注4:求職意欲喪失労働者のうち、失業状態の⻑期化によって求職活動の意欲を失った者。

注5:弁護士、会計士、コンサルタントといった専門職を指します。

④週労働時間:

・7月は、全体として34.5時間で変化はありませんでした。

⑤時間あたり平均賃⾦:

・全体として9セント上昇して、26.36ドルとなりました。年初来65セント上昇、もしくは2.5%の伸び率となりました。

調査方法

失業率は、全米約6万世帯を調査対象としています。非農業部門雇用者数は、全米147千の企業や政府機関などに対して⾏われる、およそ634千件の給与支払い帳簿を基に集計します。

結果は、失業率、非農業部門雇用者数、建設業雇用者数、製造業雇用者数、小売業雇用者数、⾦融機関雇用者数、週労働時間、時間当たり平均賃⾦といった、多岐にわたる項目の数値が発表されます。

発表時間は、毎月第一⾦曜⽇の米東部時間午前8時30分となっています。

(⽇本では、米夏時間では21時30分、米冬時間では22時30分となります)

非農業部門雇⽤者数

非農業部門雇用者数とは、自営業や農業従事者を除いた雇用者数のことで、米景気動向との関連性が非常に高いため注目されています。一般的に、自営業や農業の従事者は景気の良し悪しに余り影響を受けません。一⽅、製造業やサービス業は、アメリカの景気動向を端的に表しています。なぜならば、⽇本とは異なり、アメリカでは景気が悪化するとすぐレイオフ(一時解雇)をする傾向にあるためです。

今回は209千人増と、市場予想の183千人を上回る結果となりました。

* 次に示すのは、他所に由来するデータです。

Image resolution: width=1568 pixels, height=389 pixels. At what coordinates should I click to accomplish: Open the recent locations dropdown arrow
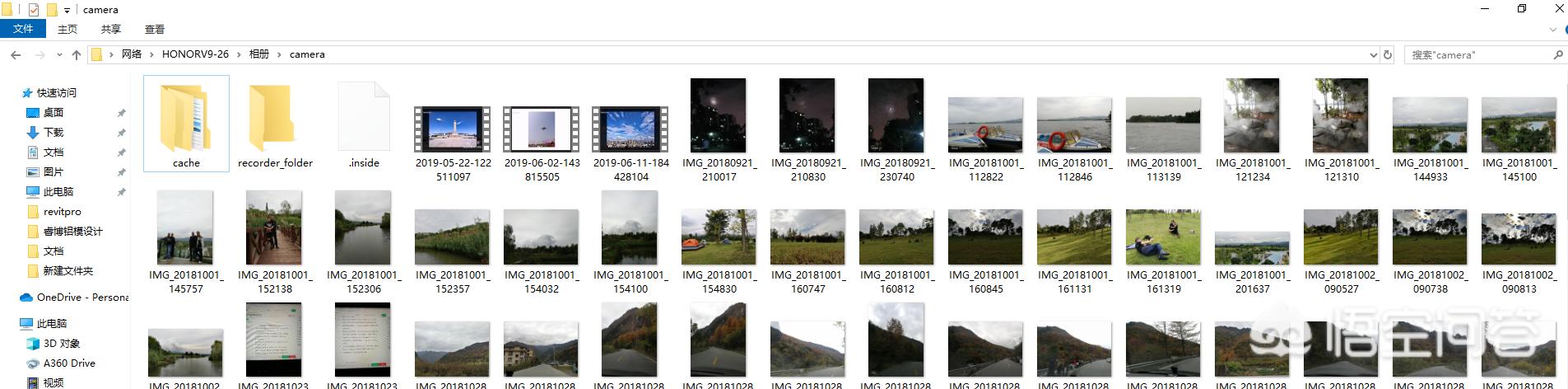click(x=58, y=54)
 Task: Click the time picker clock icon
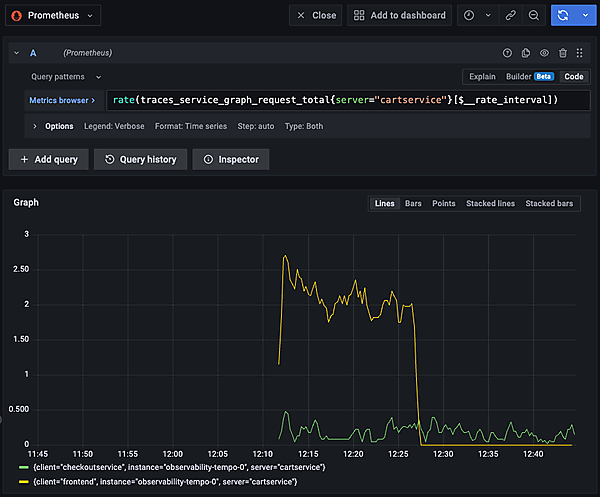point(470,16)
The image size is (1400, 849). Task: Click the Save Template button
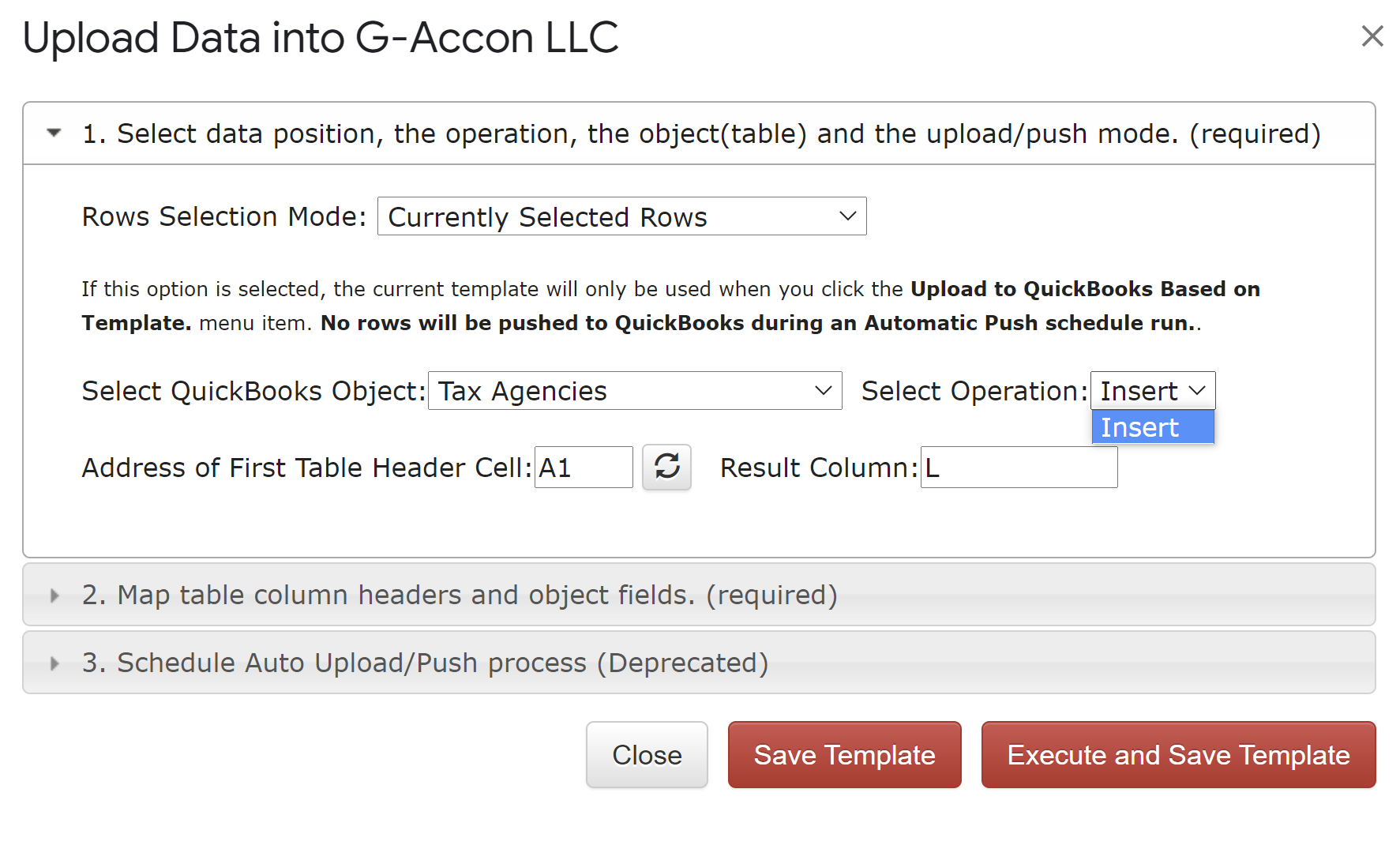(844, 755)
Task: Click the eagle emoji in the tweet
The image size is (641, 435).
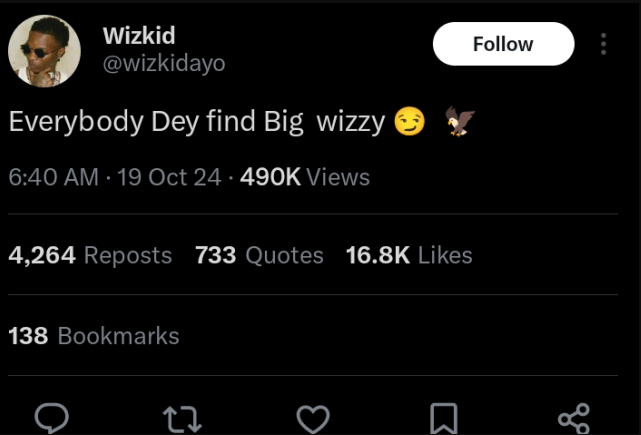Action: [459, 122]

そのため、雇用統計発表時点では、米株式市場は新高値を更新し、FRBのバランスシート縮小と12月の追加利上げ予測が強まる結果となりました。

失業率

失業率とは、失業者を労働⼒人⼝(雇用者と失業者の合計)で割ったものです。非農業部門雇用者数ほどではないものの、注目度が高い経済指標のひとつです。昨年5月以降、失業率は5%割れの⽔準が定着し、今年5月同様4.3%となりましたが、これは2001年5月以来16年振りの低⽔準です。なお、1948年以降失業率が最も低かったのは1953年5月〜6月の2.5%、最も高かったのが1982年11月〜12月の10.8%でした。